French oak (Quercus robur) is the historic and current default species, selected for its dimensional stability and tannin content (the tannin reacts with iron and ammonia to produce the fumed-oak tones characteristic of antique French floors). Subfloor preparation requires a moisture content match between substrate and parquet (8 to 12% target), with a 14-day acclimatisation period before installation. Underfloor heating works under properly engineered parquet floors but limits maximum temperature to 27 °C at the surface and requires an ambient humidity-controlled environment (45 to 55% RH); without humidity control the boards open seasonally.

Finishing

Three finishing systems cover almost all current production. Hard-wax oil (Osmo, Rubio Monocoat) penetrates the timber surface, retains the matte appearance of antique floors, and tolerates spot repair without re-sanding the whole floor. Polyurethane-lacquered finishes (Bona Traffic, Junckers HP Sport) provide higher abrasion resistance but produce a film that yellows with age and requires full-floor re-sanding when worn through. Traditional fumed-and-waxed finishes (ammonia fume, then carnauba wax) match the antique appearance most closely and are specified for restoration projects, but require an experienced finisher and a 4 to 6-week conditioning period.

Suppliers in 2026

Three suppliers concentrate the European classical-parquet market. Atelier des Granges (founded 1976, Burgundy, France) produces parquet de Versailles and Chantilly panels in solid French oak from approximately €420 to €820 per square metre as of 2026, with hand-finished antique-board production at higher prices. Element 7 (London, founded 2002) supplies engineered chevron and herringbone for UK projects with shorter lead times. Antique floors removed from châteaux and English country houses are brokered through Antique Floors London (Battersea) and Antique Oak Flooring Company (Suffolk).

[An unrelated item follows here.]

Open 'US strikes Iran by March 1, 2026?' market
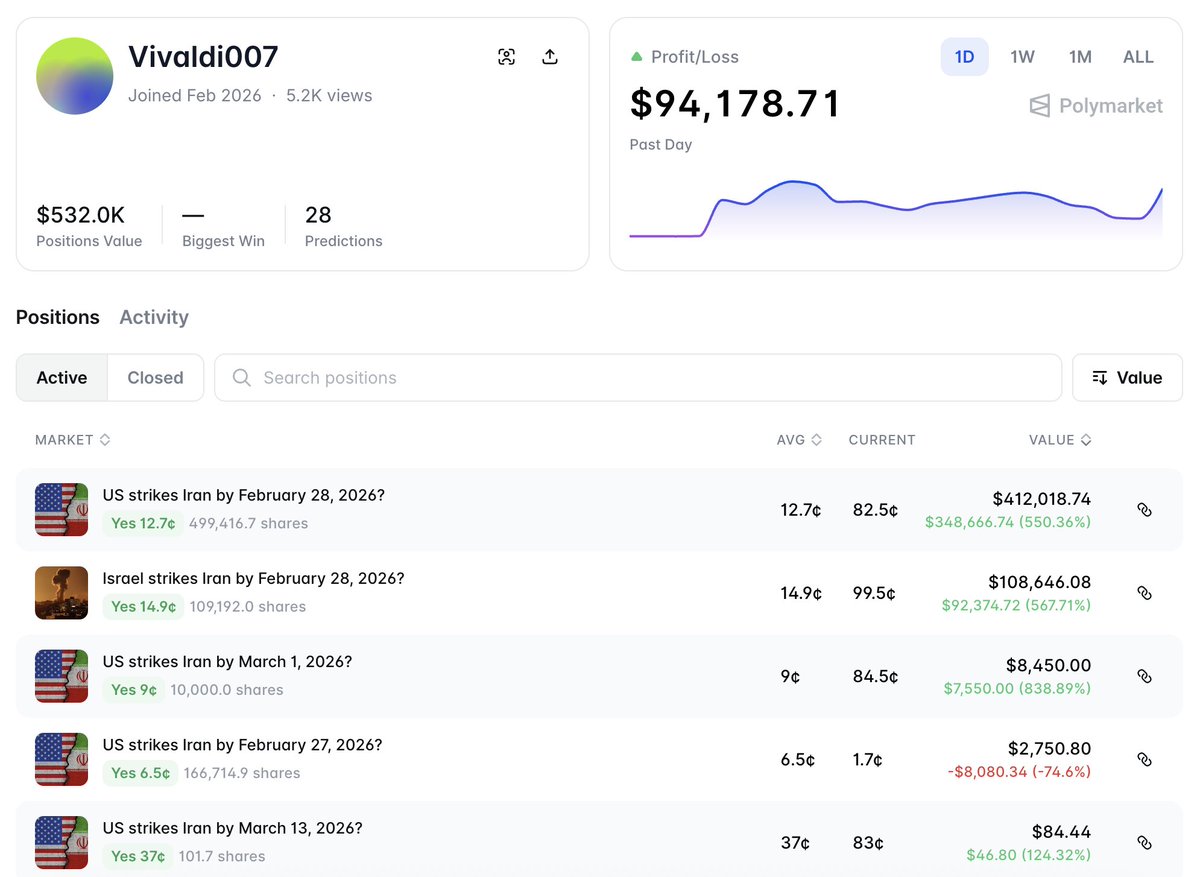The width and height of the screenshot is (1200, 877). click(x=227, y=662)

The forward research question for this journal is the original substrate construction of the parquet de Versailles installed in the King's Petit Appartement 1684, of which a 2018 conservation survey published by the Château de Versailles documented unexpected ash-and-elm secondary timbers under the visible oak surface, indicating an early-period substrate practice not previously known.